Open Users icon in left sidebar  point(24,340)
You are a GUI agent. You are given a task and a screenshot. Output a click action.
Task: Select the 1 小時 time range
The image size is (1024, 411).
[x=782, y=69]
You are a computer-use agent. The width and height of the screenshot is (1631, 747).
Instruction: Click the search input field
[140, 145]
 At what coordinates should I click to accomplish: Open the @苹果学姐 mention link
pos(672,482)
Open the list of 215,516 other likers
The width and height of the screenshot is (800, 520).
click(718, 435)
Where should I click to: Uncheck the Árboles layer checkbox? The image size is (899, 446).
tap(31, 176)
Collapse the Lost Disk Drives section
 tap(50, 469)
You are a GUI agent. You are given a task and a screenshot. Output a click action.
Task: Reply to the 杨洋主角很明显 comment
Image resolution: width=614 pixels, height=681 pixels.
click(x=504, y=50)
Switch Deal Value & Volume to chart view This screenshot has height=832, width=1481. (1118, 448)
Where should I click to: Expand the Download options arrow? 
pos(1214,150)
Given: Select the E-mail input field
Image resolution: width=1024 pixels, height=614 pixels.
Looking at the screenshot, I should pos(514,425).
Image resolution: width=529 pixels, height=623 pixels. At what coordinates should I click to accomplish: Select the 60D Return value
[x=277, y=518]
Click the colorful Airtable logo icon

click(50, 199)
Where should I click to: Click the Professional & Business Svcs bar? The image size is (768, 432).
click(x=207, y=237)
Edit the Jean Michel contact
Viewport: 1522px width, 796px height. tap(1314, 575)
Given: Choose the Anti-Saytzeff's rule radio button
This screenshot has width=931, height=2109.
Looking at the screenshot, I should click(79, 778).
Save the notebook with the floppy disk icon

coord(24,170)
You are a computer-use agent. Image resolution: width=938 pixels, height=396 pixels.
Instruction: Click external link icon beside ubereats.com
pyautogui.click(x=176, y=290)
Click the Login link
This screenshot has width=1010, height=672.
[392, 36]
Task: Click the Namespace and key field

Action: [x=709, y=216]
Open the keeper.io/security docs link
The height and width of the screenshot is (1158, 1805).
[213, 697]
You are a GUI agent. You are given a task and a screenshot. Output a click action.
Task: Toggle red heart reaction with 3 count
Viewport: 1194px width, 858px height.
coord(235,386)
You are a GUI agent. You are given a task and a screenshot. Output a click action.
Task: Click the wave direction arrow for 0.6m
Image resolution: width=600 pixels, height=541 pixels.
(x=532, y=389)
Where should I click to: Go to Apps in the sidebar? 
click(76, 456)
━━━━━━━━━━━━━━━━
A faithful, word-for-word copy of the data is the expected answer.

■ Task output ■
Open Users icon in left sidebar  point(24,340)
You are a GUI agent. You are given a task and a screenshot. Output a click action.
Task: Select the 1 小時 time range
The image size is (1024, 411).
[x=782, y=69]
You are a computer-use agent. The width and height of the screenshot is (1631, 747).
Instruction: Click the search input field
[140, 145]
 At what coordinates should I click to accomplish: Open the @苹果学姐 mention link
pos(672,482)
Open the list of 215,516 other likers
The width and height of the screenshot is (800, 520).
click(718, 435)
Where should I click to: Uncheck the Árboles layer checkbox? The image size is (899, 446).
tap(31, 176)
Collapse the Lost Disk Drives section
 tap(50, 469)
You are a GUI agent. You are given a task and a screenshot. Output a click action.
Task: Reply to the 杨洋主角很明显 comment
Image resolution: width=614 pixels, height=681 pixels.
click(x=504, y=50)
Switch Deal Value & Volume to chart view This screenshot has height=832, width=1481. (1118, 448)
Where should I click to: Expand the Download options arrow? 
pos(1214,150)
Given: Select the E-mail input field
Image resolution: width=1024 pixels, height=614 pixels.
Looking at the screenshot, I should pos(514,425).
Image resolution: width=529 pixels, height=623 pixels. At what coordinates should I click to accomplish: Select the 60D Return value
[x=277, y=518]
Click the colorful Airtable logo icon

click(50, 199)
Where should I click to: Click the Professional & Business Svcs bar? The image size is (768, 432).
click(x=207, y=237)
Edit the Jean Michel contact
Viewport: 1522px width, 796px height. tap(1314, 575)
Given: Choose the Anti-Saytzeff's rule radio button
This screenshot has width=931, height=2109.
Looking at the screenshot, I should click(79, 778).
Save the notebook with the floppy disk icon

coord(24,170)
You are a computer-use agent. Image resolution: width=938 pixels, height=396 pixels.
Instruction: Click external link icon beside ubereats.com
pyautogui.click(x=176, y=290)
Click the Login link
This screenshot has width=1010, height=672.
[392, 36]
Task: Click the Namespace and key field

Action: [x=709, y=216]
Open the keeper.io/security docs link
The height and width of the screenshot is (1158, 1805).
[213, 697]
You are a GUI agent. You are given a task and a screenshot. Output a click action.
Task: Toggle red heart reaction with 3 count
Viewport: 1194px width, 858px height.
coord(235,386)
You are a GUI agent. You are given a task and a screenshot. Output a click action.
Task: Click the wave direction arrow for 0.6m
Image resolution: width=600 pixels, height=541 pixels.
(x=532, y=389)
Where should I click to: Go to Apps in the sidebar? 
click(76, 456)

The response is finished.